In terms of the key vulnerabilities identified in Table 19.1, it is clear that adaptation potential is greater the more the system is under human management and control. Major geophysical changes leave little room for human-managed adaptation. Fortunately these changes are likely to unfold relatively slowly, thus allowing more time for adaptation to their eventual impacts. There is somewhat greater adaptive capacity in biological systems, but it is still very limited. Biodiversity and ecosystems are likely to be impacted at a much faster rate than geophysical systems without a commensurately larger adaptive capacity for such impacts. It seems likely, therefore, that the greatest impacts in the near to medium term, where adaptation capacity is very limited, will occur in biological systems (Leemans and Eickhout, 2004; Smith, 2004; see Chapter 4). As we move into human social systems and market systems, adaptive capacity at the technical level increases dramatically. However, the understanding of impacts, adaptive capacity, and the costs of adaptation is weaker in social systems than in biological systems, and the uncertainties are high. This is especially the case for synergistic or cross-cutting impacts. Considered in isolation, the potential for agricultural adaptation may appear to be good. When related impacts in water regimes, droughts and floods, pest infestations and plant diseases, human health, the reliability of infrastructure, poor governance, as well as other non-climate-related stresses are taken into account, the picture is less clear.
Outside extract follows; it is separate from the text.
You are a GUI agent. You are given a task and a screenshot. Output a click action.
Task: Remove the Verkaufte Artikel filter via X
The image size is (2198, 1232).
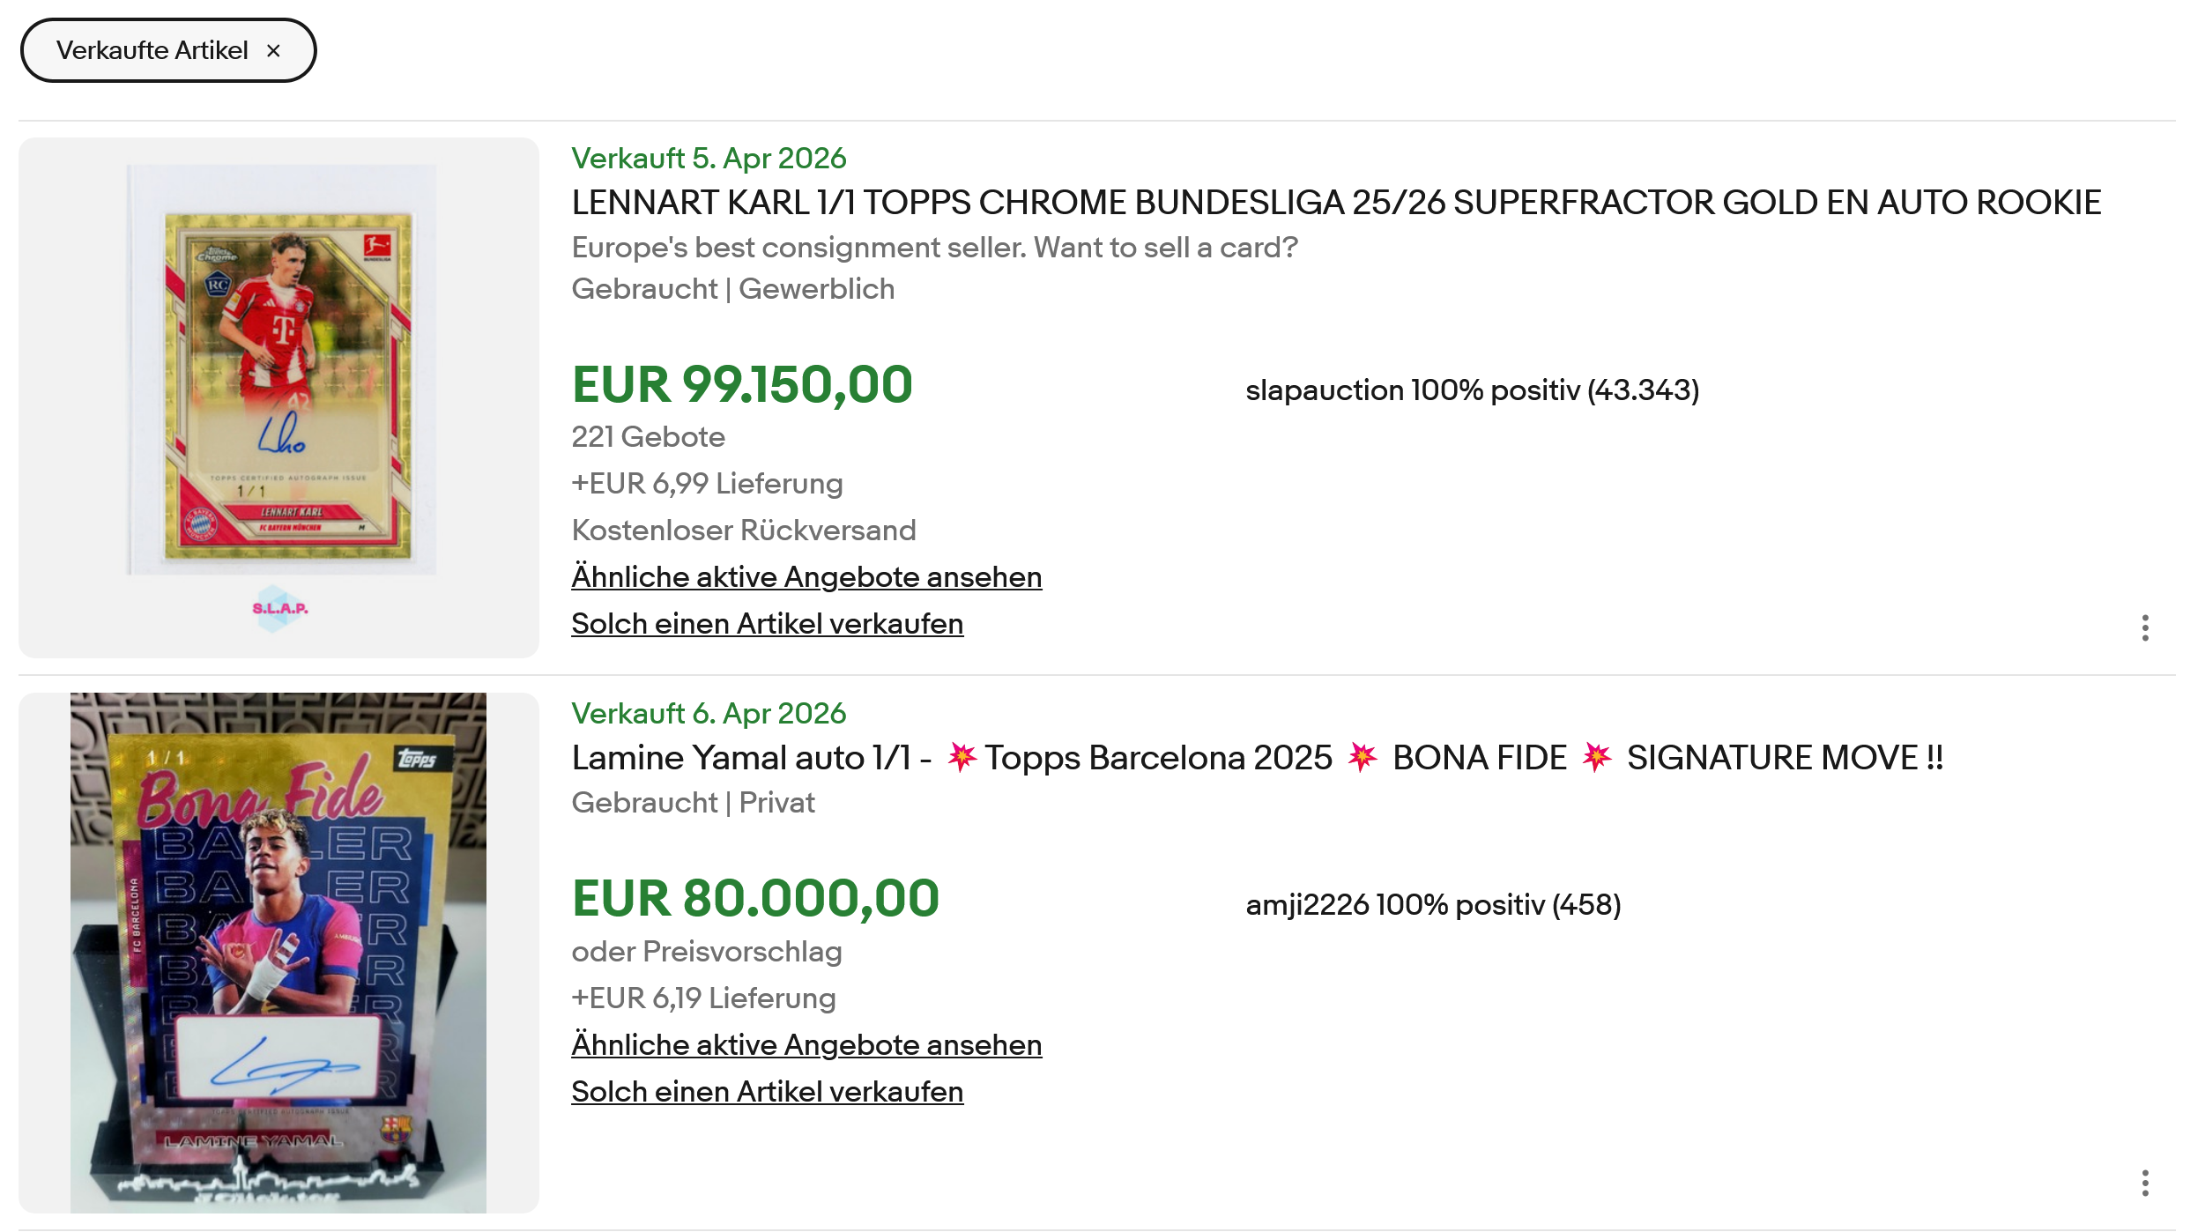click(x=273, y=51)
A general conclusion on the basis of the present understanding is that for market and social systems there is considerable adaptation potential, but the economic costs are potentially large, largely unknown and unequally distributed, as is the adaptation potential itself. For biological and geophysical systems, the adaptation potential is much less than in social and market systems, because impacts are more direct and therefore appear more rapidly. A large proportion of the future increase in key vulnerabilities is likely to be recorded first in biological systems (see Chapter 1). This does not mean that key vulnerabilities will not occur in social and market systems. They depend on biological systems, and as ecosystems are affected by mounting stresses from climate change and concomitant factors such as habitat fractionation, and the spread of plant diseases and pest infestations, then the follow-on, second-order effects on human health and safety, livelihoods and prosperity, will be considerable (*/**).